Welchen Stellenwert soll also künftig die „Ost-Connection“ in der Erforschung der Friedensbewegung einnehmen und wie soll sie methodisch taxiert werden?
Welchen Beitrag hat die Friedensbewegung für das Ende des Ost-West-Konfliktes geleistet? Retardierte sie eher den Prozess des Wandels im Ostblock oder beförderte sie diesen? Weitere methodische Fragen schließen sich an: Wie sind soziale Bewegungen analytisch fassbar und welche Rolle können dabei zeitgenössische Erklärungsmuster spielen? Bedeutet die Historisierung zeitgenössischer Erklärungsmuster, dass deren Geltung damit obsolet ist?

English Version:
The Peace Movement in historiographical debates

Up to now there have been two different ways of examining the history of the peace movement:
The first approach stresses the personal and institutional infiltration of important decision-making bodies of the movement by single persons, parties and committees such as Josef Weber, DKP, DFU or KOFASZ.  In matters of finances and contents these infiltrations strongly depended on the Eastern Bloc. Moscow and Eastern-Berlin defined a minimum consensus which claimed an unilateral disarmament in the West. The Krefelder Apell was a major outcome of this policy, since it represented a peak of public mobilization for the peace movement in the Federal Republic.
The second line of research emphasizes that the ”remote-controlled actors” merely formed a minority within the peace movement. The majority of pacifists, on the other hand, attempted to overcome the bipolar thinking and therefore was not very useful for propaganda issues. Moreover it is argued, that the NATO Double-Track-Decision could not be illuminated by Cold War interpretations, since the situation of the 1980s was so much different from former episodes of the peace movement`s history. In fact, the new pacifism had to be understood as a modern transnational phenomena. In this perspective the focus is set on emotional, cultural and social approaches. Political history, in contrast, is neglected and in some cases also not taken into account at all.
The discrepancy of both research lines lead us to the following historiographical questions: What is the actual significance of the “East Connection” for the history of the peace movement and which methodological instruments can help to examine this problem? What did the peace movement contribute to end the East-West conflict? And regarding methodological issues again: How can social movements be analyzed empirically and what is, on the contrary, the validity of contemporary explanation samples?

** Aim 1 **
Switch "blue" to "red" in the stretch of records from the start through the line containing "Screen dimensions: 713x720", and give back only those lines with everything else left as it is.
The records have no connection to the peace movement passage.

** Source material **
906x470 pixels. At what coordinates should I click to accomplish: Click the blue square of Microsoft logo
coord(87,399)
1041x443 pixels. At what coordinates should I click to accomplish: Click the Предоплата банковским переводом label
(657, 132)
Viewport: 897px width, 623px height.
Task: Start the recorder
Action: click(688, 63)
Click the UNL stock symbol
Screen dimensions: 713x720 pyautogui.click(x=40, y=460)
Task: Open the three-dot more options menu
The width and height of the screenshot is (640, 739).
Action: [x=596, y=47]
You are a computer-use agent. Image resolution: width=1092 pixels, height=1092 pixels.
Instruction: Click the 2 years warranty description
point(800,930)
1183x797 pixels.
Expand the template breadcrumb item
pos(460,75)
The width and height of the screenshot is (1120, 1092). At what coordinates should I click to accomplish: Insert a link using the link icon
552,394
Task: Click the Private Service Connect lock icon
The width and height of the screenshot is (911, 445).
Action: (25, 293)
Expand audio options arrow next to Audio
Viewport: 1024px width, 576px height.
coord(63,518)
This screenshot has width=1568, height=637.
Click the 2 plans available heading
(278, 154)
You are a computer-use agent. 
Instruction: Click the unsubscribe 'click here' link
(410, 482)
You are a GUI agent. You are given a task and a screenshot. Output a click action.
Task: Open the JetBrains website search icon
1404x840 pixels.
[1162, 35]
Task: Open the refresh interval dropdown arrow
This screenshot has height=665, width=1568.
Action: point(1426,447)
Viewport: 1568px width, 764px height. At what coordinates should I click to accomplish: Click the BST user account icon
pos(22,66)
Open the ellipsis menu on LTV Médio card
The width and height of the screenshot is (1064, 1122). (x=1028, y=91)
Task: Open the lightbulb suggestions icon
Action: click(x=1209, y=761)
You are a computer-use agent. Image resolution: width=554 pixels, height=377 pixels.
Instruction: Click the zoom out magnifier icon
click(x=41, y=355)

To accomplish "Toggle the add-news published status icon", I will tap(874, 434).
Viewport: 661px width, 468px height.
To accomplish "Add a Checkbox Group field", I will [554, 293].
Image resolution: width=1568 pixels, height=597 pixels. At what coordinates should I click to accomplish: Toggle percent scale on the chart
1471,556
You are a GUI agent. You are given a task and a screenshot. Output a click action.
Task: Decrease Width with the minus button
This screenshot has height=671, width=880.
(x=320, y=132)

** Aim 2 **
Return the stretch of the peace movement passage from "Welchen Stellenwert soll" through "damit obsolet ist?", copied word for word.

** Exercise answer 1 **
906x470 pixels. At what coordinates should I click to accomplish: Click the red square of Microsoft logo
coord(87,399)
1041x443 pixels. At what coordinates should I click to accomplish: Click the Предоплата банковским переводом label
(657, 132)
Viewport: 897px width, 623px height.
Task: Start the recorder
Action: click(688, 63)
Click the UNL stock symbol
Screen dimensions: 713x720 pyautogui.click(x=40, y=460)

** Exercise answer 2 **
Welchen Stellenwert soll also künftig die „Ost-Connection“ in der Erforschung der Friedensbewegung einnehmen und wie soll sie methodisch taxiert werden?
Welchen Beitrag hat die Friedensbewegung für das Ende des Ost-West-Konfliktes geleistet? Retardierte sie eher den Prozess des Wandels im Ostblock oder beförderte sie diesen? Weitere methodische Fragen schließen sich an: Wie sind soziale Bewegungen analytisch fassbar und welche Rolle können dabei zeitgenössische Erklärungsmuster spielen? Bedeutet die Historisierung zeitgenössischer Erklärungsmuster, dass deren Geltung damit obsolet ist?